DIRECTIONS FOR THIS TASK
Every line from the line containing "You are a computer-use" through the final line of the data is to be printed exactly; no other line is to appear.

PROVIDED MATERIAL
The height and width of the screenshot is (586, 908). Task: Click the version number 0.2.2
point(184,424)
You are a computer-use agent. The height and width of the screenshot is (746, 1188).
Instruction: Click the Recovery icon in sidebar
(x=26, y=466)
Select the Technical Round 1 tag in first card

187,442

YOUR RESPONSE
You are a computer-use agent. The height and width of the screenshot is (746, 1188).
Instruction: Click the Recovery icon in sidebar
(x=26, y=466)
Select the Technical Round 1 tag in first card

187,442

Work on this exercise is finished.